[Stored data entries]
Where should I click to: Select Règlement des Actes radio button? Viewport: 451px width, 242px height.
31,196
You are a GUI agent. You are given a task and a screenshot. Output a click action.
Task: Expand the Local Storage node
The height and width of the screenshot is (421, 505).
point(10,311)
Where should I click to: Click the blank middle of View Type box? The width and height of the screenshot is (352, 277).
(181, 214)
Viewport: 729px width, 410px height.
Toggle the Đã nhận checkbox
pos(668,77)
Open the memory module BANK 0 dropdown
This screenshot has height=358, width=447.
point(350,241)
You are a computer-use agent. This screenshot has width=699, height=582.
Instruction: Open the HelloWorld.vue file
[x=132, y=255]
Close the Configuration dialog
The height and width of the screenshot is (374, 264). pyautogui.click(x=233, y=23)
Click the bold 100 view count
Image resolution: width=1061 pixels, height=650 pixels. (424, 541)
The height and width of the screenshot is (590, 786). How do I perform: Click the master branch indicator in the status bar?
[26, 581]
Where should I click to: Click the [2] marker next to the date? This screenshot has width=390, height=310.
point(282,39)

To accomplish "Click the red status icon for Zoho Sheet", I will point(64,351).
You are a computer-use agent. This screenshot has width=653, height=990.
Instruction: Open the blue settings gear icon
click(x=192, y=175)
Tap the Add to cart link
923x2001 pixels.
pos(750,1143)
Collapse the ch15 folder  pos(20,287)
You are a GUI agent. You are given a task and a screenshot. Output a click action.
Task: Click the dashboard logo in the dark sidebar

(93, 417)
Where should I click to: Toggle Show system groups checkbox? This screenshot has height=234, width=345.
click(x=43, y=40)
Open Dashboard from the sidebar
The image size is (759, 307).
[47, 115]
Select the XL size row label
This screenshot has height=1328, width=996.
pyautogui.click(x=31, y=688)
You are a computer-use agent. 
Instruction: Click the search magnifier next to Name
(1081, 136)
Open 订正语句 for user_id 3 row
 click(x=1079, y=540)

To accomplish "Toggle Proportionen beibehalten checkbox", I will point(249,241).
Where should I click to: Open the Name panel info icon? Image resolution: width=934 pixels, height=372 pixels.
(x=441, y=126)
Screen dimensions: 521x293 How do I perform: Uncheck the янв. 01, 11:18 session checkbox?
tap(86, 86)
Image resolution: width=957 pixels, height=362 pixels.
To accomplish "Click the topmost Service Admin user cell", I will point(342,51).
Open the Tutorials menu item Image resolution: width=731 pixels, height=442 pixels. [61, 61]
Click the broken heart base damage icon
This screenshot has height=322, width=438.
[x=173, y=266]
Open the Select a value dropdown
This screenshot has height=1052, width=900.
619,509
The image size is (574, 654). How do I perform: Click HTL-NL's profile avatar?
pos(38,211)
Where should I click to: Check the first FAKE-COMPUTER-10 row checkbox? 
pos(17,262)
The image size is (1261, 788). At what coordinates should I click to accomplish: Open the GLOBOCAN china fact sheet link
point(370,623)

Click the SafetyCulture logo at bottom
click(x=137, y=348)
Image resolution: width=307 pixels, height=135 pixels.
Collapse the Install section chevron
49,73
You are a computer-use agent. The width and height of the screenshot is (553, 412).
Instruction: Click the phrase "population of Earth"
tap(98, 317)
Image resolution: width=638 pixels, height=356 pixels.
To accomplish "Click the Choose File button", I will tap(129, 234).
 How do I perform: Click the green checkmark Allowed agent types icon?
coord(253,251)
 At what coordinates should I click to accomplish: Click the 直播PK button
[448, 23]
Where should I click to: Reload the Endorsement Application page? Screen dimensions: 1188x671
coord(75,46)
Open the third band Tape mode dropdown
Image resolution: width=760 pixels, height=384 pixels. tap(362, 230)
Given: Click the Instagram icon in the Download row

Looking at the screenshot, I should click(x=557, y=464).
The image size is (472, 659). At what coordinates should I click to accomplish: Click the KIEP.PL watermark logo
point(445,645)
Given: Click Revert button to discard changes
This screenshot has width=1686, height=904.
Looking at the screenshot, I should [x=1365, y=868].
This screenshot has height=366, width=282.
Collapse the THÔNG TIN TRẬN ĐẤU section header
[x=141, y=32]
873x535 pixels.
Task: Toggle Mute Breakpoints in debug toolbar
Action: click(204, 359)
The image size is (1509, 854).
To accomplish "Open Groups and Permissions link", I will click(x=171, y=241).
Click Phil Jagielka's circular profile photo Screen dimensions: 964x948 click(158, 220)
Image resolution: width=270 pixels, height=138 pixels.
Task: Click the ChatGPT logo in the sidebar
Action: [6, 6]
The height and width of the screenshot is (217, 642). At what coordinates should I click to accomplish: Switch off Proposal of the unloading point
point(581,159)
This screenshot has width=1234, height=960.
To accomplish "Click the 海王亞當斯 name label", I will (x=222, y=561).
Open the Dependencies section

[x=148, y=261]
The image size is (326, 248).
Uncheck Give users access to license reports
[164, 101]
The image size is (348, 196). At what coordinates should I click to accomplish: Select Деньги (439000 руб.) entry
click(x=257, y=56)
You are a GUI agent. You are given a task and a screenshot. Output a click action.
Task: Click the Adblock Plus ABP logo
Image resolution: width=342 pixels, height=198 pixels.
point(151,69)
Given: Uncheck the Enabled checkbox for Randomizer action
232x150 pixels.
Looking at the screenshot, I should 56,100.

### Assignment
Your response must contain all of the records, copied exactly.

### Written solution
Where should I click to: Select Règlement des Actes radio button? Viewport: 451px width, 242px height.
31,196
You are a GUI agent. You are given a task and a screenshot. Output a click action.
Task: Expand the Local Storage node
The height and width of the screenshot is (421, 505).
point(10,311)
Where should I click to: Click the blank middle of View Type box? The width and height of the screenshot is (352, 277).
(181, 214)
Viewport: 729px width, 410px height.
Toggle the Đã nhận checkbox
pos(668,77)
Open the memory module BANK 0 dropdown
This screenshot has height=358, width=447.
point(350,241)
You are a computer-use agent. This screenshot has width=699, height=582.
Instruction: Open the HelloWorld.vue file
[x=132, y=255]
Close the Configuration dialog
The height and width of the screenshot is (374, 264). pyautogui.click(x=233, y=23)
Click the bold 100 view count
Image resolution: width=1061 pixels, height=650 pixels. (424, 541)
The height and width of the screenshot is (590, 786). How do I perform: Click the master branch indicator in the status bar?
[26, 581]
Where should I click to: Click the [2] marker next to the date? This screenshot has width=390, height=310.
point(282,39)

To accomplish "Click the red status icon for Zoho Sheet", I will point(64,351).
You are a computer-use agent. This screenshot has width=653, height=990.
Instruction: Open the blue settings gear icon
click(x=192, y=175)
Tap the Add to cart link
923x2001 pixels.
pos(750,1143)
Collapse the ch15 folder  pos(20,287)
You are a GUI agent. You are given a task and a screenshot. Output a click action.
Task: Click the dashboard logo in the dark sidebar

(93, 417)
Where should I click to: Toggle Show system groups checkbox? This screenshot has height=234, width=345.
click(x=43, y=40)
Open Dashboard from the sidebar
The image size is (759, 307).
[47, 115]
Select the XL size row label
This screenshot has height=1328, width=996.
pyautogui.click(x=31, y=688)
You are a computer-use agent. 
Instruction: Click the search magnifier next to Name
(1081, 136)
Open 订正语句 for user_id 3 row
 click(x=1079, y=540)

To accomplish "Toggle Proportionen beibehalten checkbox", I will point(249,241).
Where should I click to: Open the Name panel info icon? Image resolution: width=934 pixels, height=372 pixels.
(x=441, y=126)
Screen dimensions: 521x293 How do I perform: Uncheck the янв. 01, 11:18 session checkbox?
tap(86, 86)
Image resolution: width=957 pixels, height=362 pixels.
To accomplish "Click the topmost Service Admin user cell", I will point(342,51).
Open the Tutorials menu item Image resolution: width=731 pixels, height=442 pixels. [61, 61]
Click the broken heart base damage icon
This screenshot has height=322, width=438.
[x=173, y=266]
Open the Select a value dropdown
This screenshot has height=1052, width=900.
619,509
The image size is (574, 654). How do I perform: Click HTL-NL's profile avatar?
pos(38,211)
Where should I click to: Check the first FAKE-COMPUTER-10 row checkbox? 
pos(17,262)
The image size is (1261, 788). At what coordinates should I click to accomplish: Open the GLOBOCAN china fact sheet link
point(370,623)

Click the SafetyCulture logo at bottom
click(x=137, y=348)
Image resolution: width=307 pixels, height=135 pixels.
Collapse the Install section chevron
49,73
You are a computer-use agent. The width and height of the screenshot is (553, 412).
Instruction: Click the phrase "population of Earth"
tap(98, 317)
Image resolution: width=638 pixels, height=356 pixels.
To accomplish "Click the Choose File button", I will tap(129, 234).
 How do I perform: Click the green checkmark Allowed agent types icon?
coord(253,251)
 At what coordinates should I click to accomplish: Click the 直播PK button
[448, 23]
Where should I click to: Reload the Endorsement Application page? Screen dimensions: 1188x671
coord(75,46)
Open the third band Tape mode dropdown
Image resolution: width=760 pixels, height=384 pixels. tap(362, 230)
Given: Click the Instagram icon in the Download row

Looking at the screenshot, I should click(x=557, y=464).
The image size is (472, 659). At what coordinates should I click to accomplish: Click the KIEP.PL watermark logo
point(445,645)
Given: Click Revert button to discard changes
This screenshot has width=1686, height=904.
Looking at the screenshot, I should [x=1365, y=868].
This screenshot has height=366, width=282.
Collapse the THÔNG TIN TRẬN ĐẤU section header
[x=141, y=32]
873x535 pixels.
Task: Toggle Mute Breakpoints in debug toolbar
Action: click(204, 359)
The image size is (1509, 854).
To accomplish "Open Groups and Permissions link", I will click(x=171, y=241).
Click Phil Jagielka's circular profile photo Screen dimensions: 964x948 click(158, 220)
Image resolution: width=270 pixels, height=138 pixels.
Task: Click the ChatGPT logo in the sidebar
Action: [6, 6]
The height and width of the screenshot is (217, 642). At what coordinates should I click to accomplish: Switch off Proposal of the unloading point
point(581,159)
This screenshot has width=1234, height=960.
To accomplish "Click the 海王亞當斯 name label", I will (x=222, y=561).
Open the Dependencies section

[x=148, y=261]
The image size is (326, 248).
Uncheck Give users access to license reports
[164, 101]
The image size is (348, 196). At what coordinates should I click to accomplish: Select Деньги (439000 руб.) entry
click(x=257, y=56)
You are a GUI agent. You are given a task and a screenshot. Output a click action.
Task: Click the Adblock Plus ABP logo
Image resolution: width=342 pixels, height=198 pixels.
point(151,69)
Given: Uncheck the Enabled checkbox for Randomizer action
232x150 pixels.
Looking at the screenshot, I should 56,100.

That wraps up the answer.